El puerto de Tucupita era el segundo más importante de Venezuela, después del de Ciudad Bolívar, en el suroriente venezolano.  A él arribaban lanchas, vapores, yates, y todo tipo de embarcaciones; la mayoría con productos que exportaban a las islas del Caribe.

Y llegó el primer auto a Tucupita. El espectáculo y el asombro en torno a este, se vivió desde la misma noche anterior, cuando el pueblo se enteró de lo que se les avecinaba. El carro de la marca Ford fue sacado del vapor encadenado. Un guinche logró hacerlo.

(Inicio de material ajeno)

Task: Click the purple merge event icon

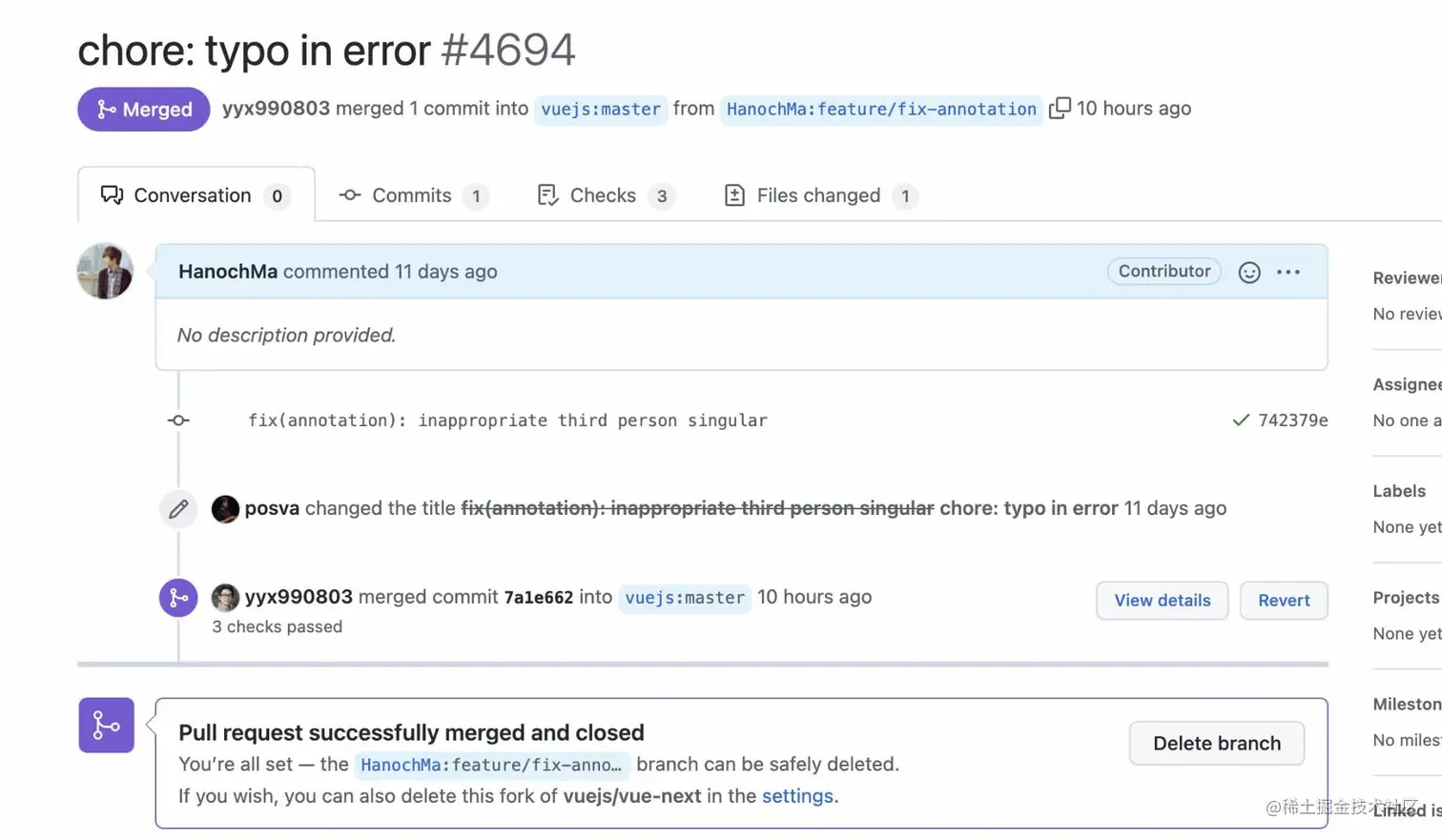Action: 178,598
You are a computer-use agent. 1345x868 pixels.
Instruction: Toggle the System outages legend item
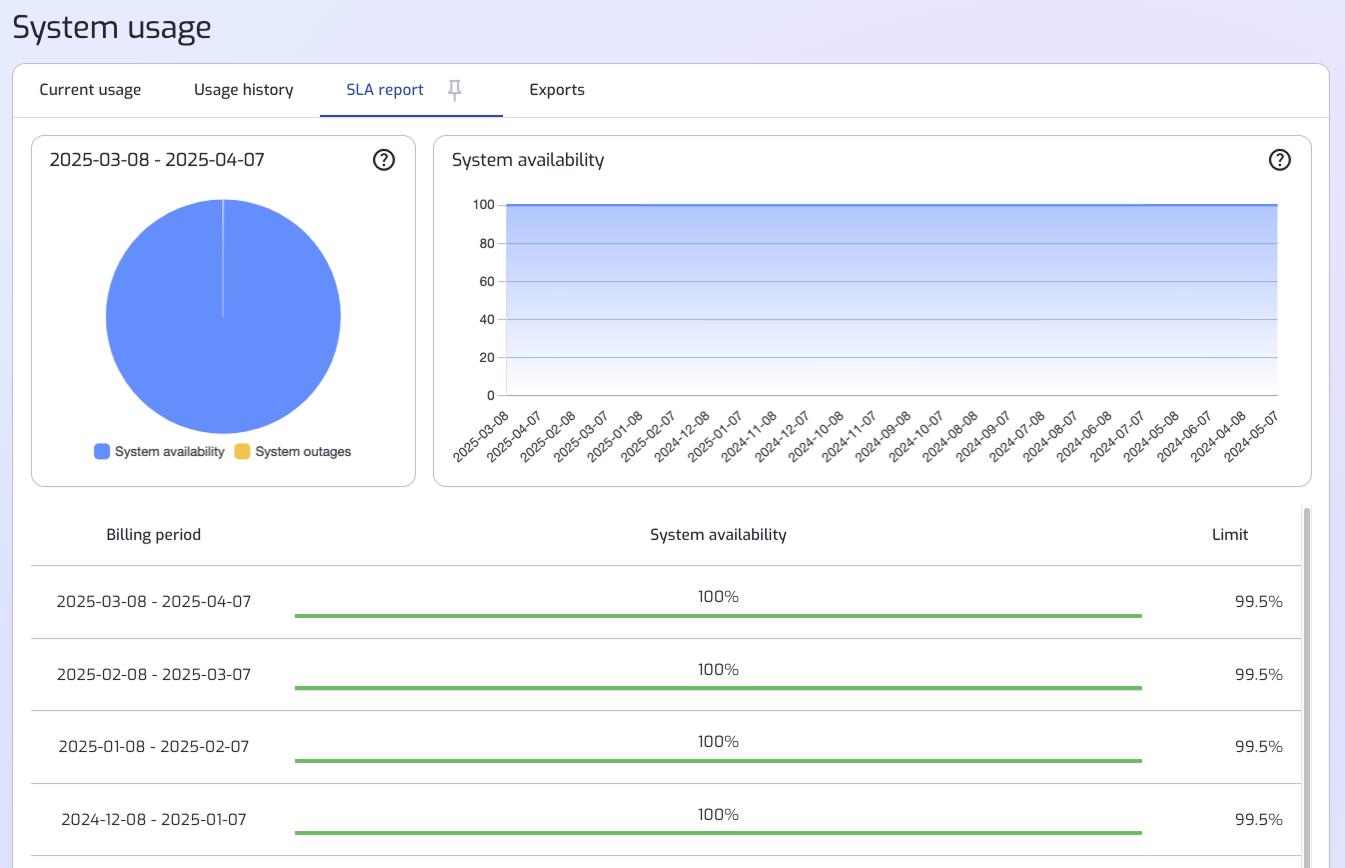pyautogui.click(x=293, y=452)
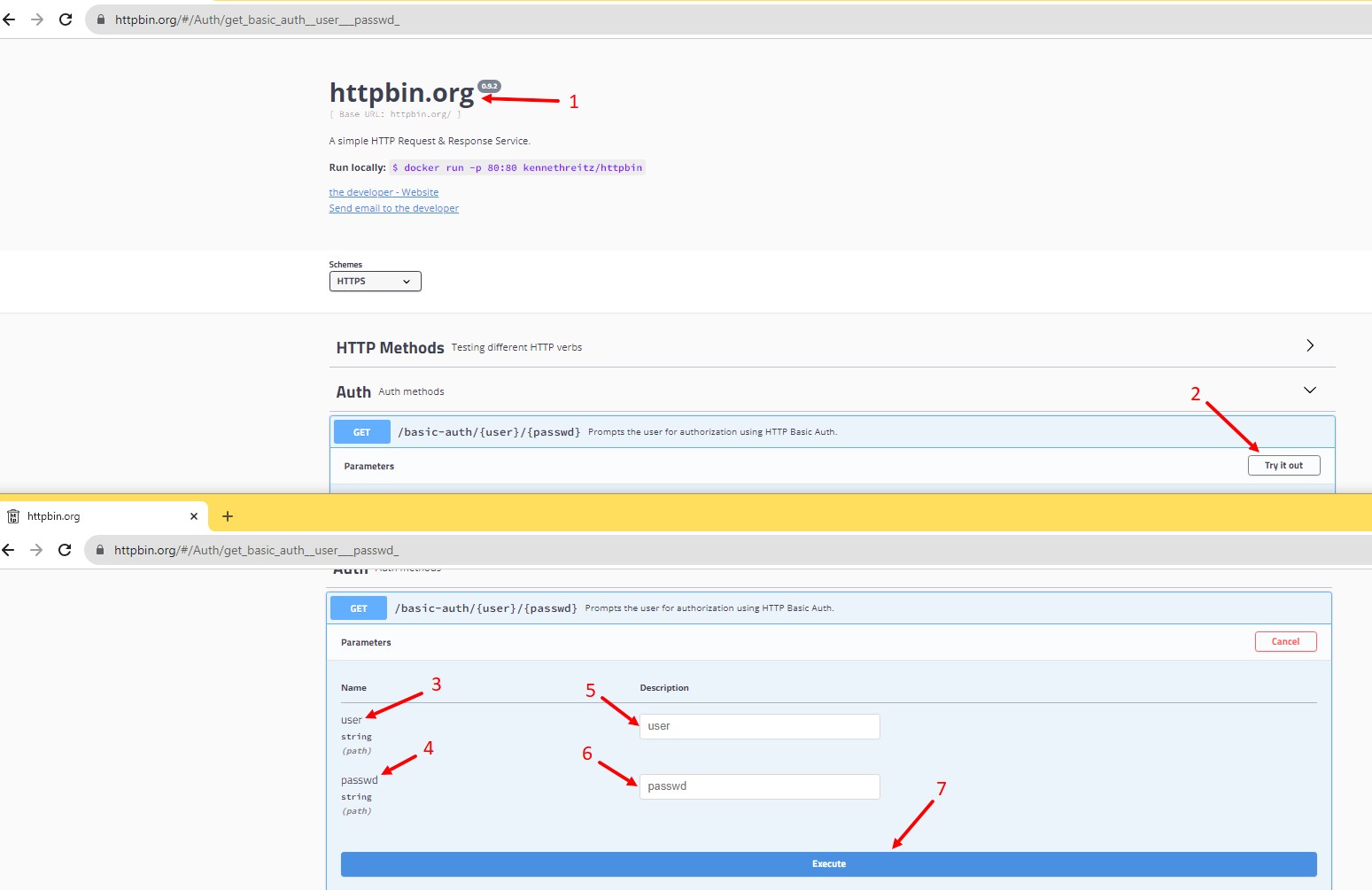Focus the passwd input field

(759, 786)
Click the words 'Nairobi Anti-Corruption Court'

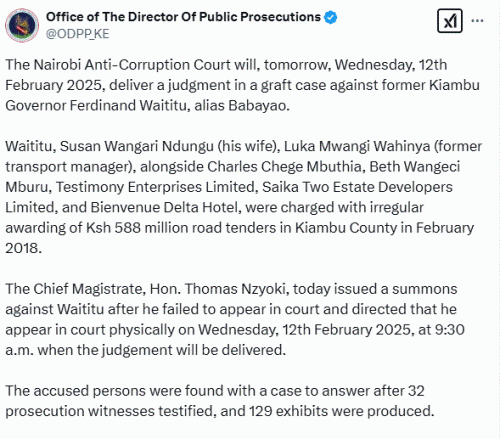132,65
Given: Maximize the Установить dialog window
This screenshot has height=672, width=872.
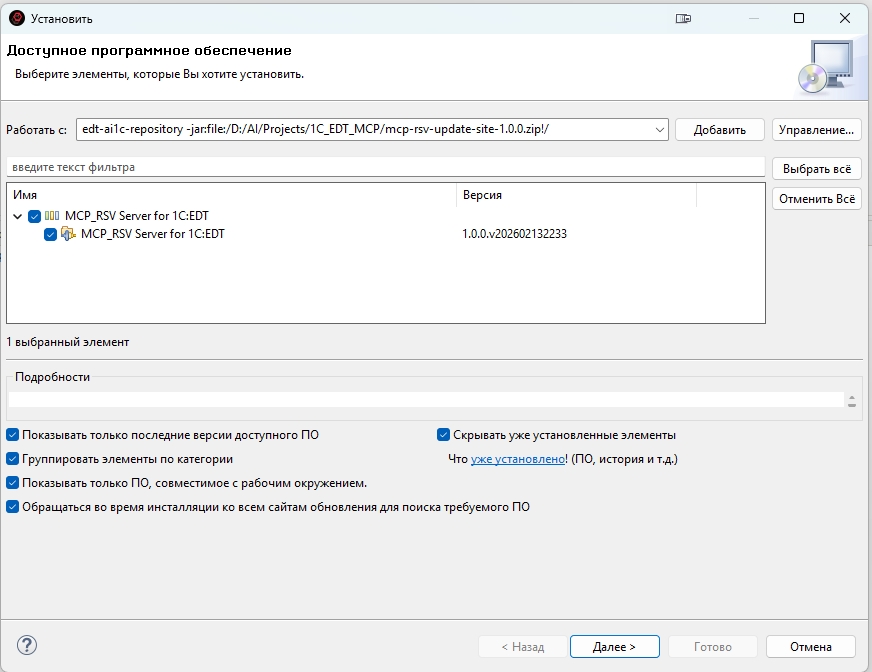Looking at the screenshot, I should coord(799,18).
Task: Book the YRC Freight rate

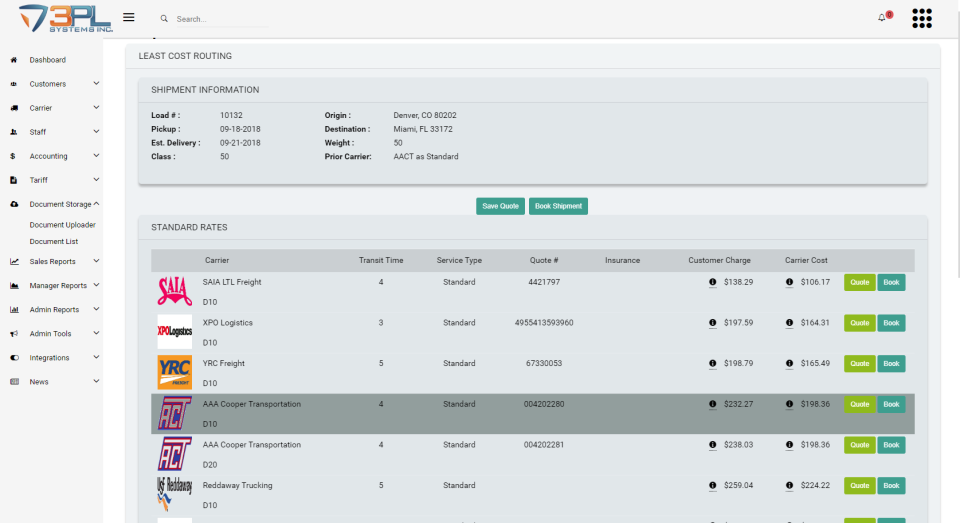Action: [x=891, y=363]
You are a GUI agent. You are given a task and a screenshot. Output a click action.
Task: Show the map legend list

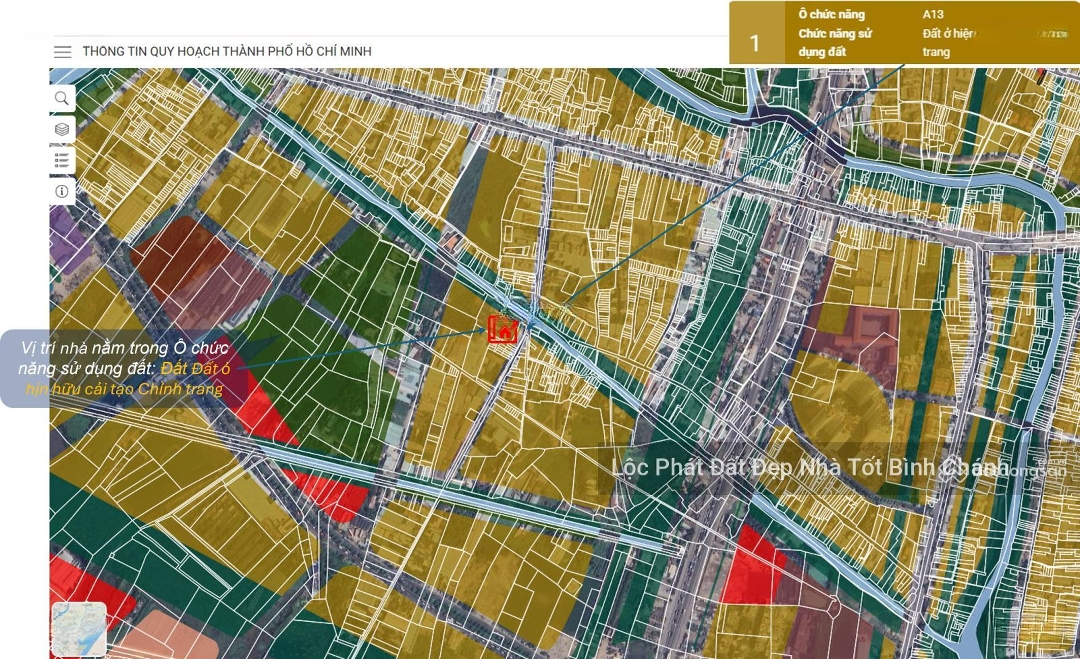(x=62, y=160)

Los hermanos Denjoy, unos empresarios del ramo panadero fueron los responsables del arribo de un auto Ford, que recorrería las escasas calles de tierra de Tucupita. La panadería estaba en la calle Manamo, frente al caño Manamo.

Un encanto rodeaba al primer auto de Tucupita. Era la sensación del momento. Los ojos de los niños brillaban al ver andar aquella máquina que, para poder encenderla, debían hacer girar una manilla situada en su tren delantero. Los encendidos electrónicos aún no se asomaban en Venezuela.

Este auto fue dispuesto como un transporte privado. Quienes requerían el servicio debían saldar 25 céntimos de bolívares. Tucupita apenas contaba con lo que ahora son las calles, Manamo hasta Cementerio, Petión hasta calle Delta. Calle Dalla Costa hasta parque Carabobo, Centurión hasta la Av. Arimendi y 5 de julio.

Los niños no dejaban de correr y ser felices a su manera tras el auto. Cuando el carro se apagaba, eran los pequeños quienes ayudaban a empujarlo.  En verano apenas lograba verse la polvareda, mientras en invierno, el lodo y los huecos eran los reyes de las pistas.

El auto se resguardaba durante al menos dos meses, cuando parte de las contadas calles de Tucupita se inundaban. Al llegar el verano, volvía a salir a las calles de tierra para seguir siendo la primavera ante los ojos- sobre todo- de los niños deltanos.